New aid policy affects funding

| Special Projects Manager

Ithaca College is not Harvard University and can’t afford the kind of financial aid windfall that the elite Ivy League school and others like it have extended to their students in recent months.

“I think what [we’ve] seen is a very small set of schools with highly selective admissions and super rich endowments doing this,” President Peggy R. Williams said. “We’re watching what they’re doing with the inability to grasp it. We can’t do anything like [Harvard] is.”

On Dec. 10, Harvard — the richest university in the U.S., with an endowment of $35 billion — announced a major financial aid initiative to significantly reduce the financial burden of attending the school for middle- and upper-class families.

Under the new plan, families earning between $60,000 and $180,000 a year will pay only 10 percent of their income, saving them thousands of dollars a year in tuition costs. The university already asks for nothing from families earning less than $60,000 a year.

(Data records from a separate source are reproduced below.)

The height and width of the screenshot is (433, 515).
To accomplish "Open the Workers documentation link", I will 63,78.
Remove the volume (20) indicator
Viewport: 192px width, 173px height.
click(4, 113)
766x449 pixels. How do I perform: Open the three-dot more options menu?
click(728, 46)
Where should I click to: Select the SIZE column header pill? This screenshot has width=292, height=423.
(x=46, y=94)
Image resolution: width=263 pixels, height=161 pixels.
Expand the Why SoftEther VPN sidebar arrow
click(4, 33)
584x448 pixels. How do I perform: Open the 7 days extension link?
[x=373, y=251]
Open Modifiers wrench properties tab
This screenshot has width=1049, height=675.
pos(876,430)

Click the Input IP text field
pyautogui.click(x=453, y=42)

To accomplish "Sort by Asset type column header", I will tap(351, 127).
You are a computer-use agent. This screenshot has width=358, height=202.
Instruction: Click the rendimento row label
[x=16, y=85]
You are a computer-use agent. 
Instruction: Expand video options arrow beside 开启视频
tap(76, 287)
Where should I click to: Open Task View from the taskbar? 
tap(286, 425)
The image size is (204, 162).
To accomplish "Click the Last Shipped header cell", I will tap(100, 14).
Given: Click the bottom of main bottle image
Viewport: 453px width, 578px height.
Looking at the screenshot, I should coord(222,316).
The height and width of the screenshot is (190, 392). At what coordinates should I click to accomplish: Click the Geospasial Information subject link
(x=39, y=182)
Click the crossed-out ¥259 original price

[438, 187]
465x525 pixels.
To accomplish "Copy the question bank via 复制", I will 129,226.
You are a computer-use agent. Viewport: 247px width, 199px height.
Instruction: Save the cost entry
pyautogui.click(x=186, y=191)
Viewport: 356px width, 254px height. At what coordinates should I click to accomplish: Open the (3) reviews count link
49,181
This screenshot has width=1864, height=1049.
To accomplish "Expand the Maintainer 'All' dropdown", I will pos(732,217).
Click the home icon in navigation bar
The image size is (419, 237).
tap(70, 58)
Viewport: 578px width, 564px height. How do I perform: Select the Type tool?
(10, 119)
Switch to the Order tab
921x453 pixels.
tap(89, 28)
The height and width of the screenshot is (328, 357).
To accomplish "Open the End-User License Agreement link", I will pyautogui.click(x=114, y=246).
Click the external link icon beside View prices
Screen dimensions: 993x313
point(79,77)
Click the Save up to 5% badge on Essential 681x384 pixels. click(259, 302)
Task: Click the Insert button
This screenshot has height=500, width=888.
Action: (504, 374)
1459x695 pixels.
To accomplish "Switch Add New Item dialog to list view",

Harvard also will no longer count home equity against parents when calculating what they can pay, and will replace all loans with grants. Several other elite schools quickly followed Harvard’s lead to increase their financial aid offerings, including Yale University, Dartmouth College, Tufts University and the University of Pennsylvania.

Much of these financial aid developments are in response to the Senate Finance Committee’s consideration of a law that would require wealthy universities to spend a minimum of

5 percent of their endowments each year, like foundations are required, or risk losing their tax-exempt status.

Williams said at minimum, it would cost Ithaca College $24 million to replace all loans with grants, which she said wasn’t possible given the college’s endowment of only $237 million.

Williams said the college is expecting parents to be upset by this.

“We’ll get complaints as the admission cycle moves along,” she said.

Williams said the fact that the college’s tuition — close to $40,000 — is thousands of dollars less than elite universities is a form of aid in itself. She said the college offers good financial aid coupled with an excellent education.

Williams said her biggest concern now is that the change may hurt other colleges’ attempts to get more money for students from the state and federal governments.

“This will send a message to the government that we can take care of it ourselves,” she said. “These moves have taken all the pressure off legislators to help students who come to Ithaca. In New York State, the Tuition Assistance Program [TAP] grant to the most needy students has been flat for years. The compact between parents, colleges and the state has imploded.”

Jason Lazarcheck, a senior

at Harvard, said he hopes the policies will diversify the campus and could do the same at other schools.

“Being able to sit in a seminar with people from all different socioeconomic levels is a great opportunity,” he said. “But I know other colleges might not be able to do what Harvard’s doing.”

Larry Chambers, director of financial aid at Ithaca College, said most colleges couldn’t even consider a move like Harvard’s.

“Harvard’s endowment is greater than all the endowments of all the schools in New York State combined,” he said. “When I look at schools that Ithaca competes with — Boston University, Syracuse University — I don’t think they could do what Harvard is

doing either.”

He said he’s only received one call so far from a parent who inquired if the college could match Harvard’s offerings.

“The message was basically, ‘Can you do what Harvard is doing?’” he said. “Regrettably, we’re not in a position to do that.”

Chambers and Williams both pointed out that the college’s capital campaign has brought in more than $30 million in financial assistance for students through need- and merit-based aid. Williams also said the college is increasing the amount of the Ithaca Access Grant to $11,000 a year starting this fall.

Between federal, state and institutional aid programs, students at the college receive nearly $125 million in aid every year, $55 million of which is provided in the form of grant and scholarship assistance by the college. Sixty-four percent of students at the college receive some form of financial aid and only 50 percent of students at Harvard do, according to Williams. To go further would be financially impossible, she said.

“This is not an inexpensive enterprise,” she said. “What everyone wants in undergraduate residential education costs money.”

Tony Pals, a spokesman for the National Association of Independent Colleges and Universities, a higher education lobbying group which the college is a part of, noted that the policies, while dramatic, may not have a large impact on students overall, because lower class students at Harvard already attend for free. He said Harvard’s move demonstrates that higher education is listening to the concerns of consumers.

“That said, [smaller] institutions are doing what they can within their financial means to stay as affordable as possible while providing a quality education,” he said.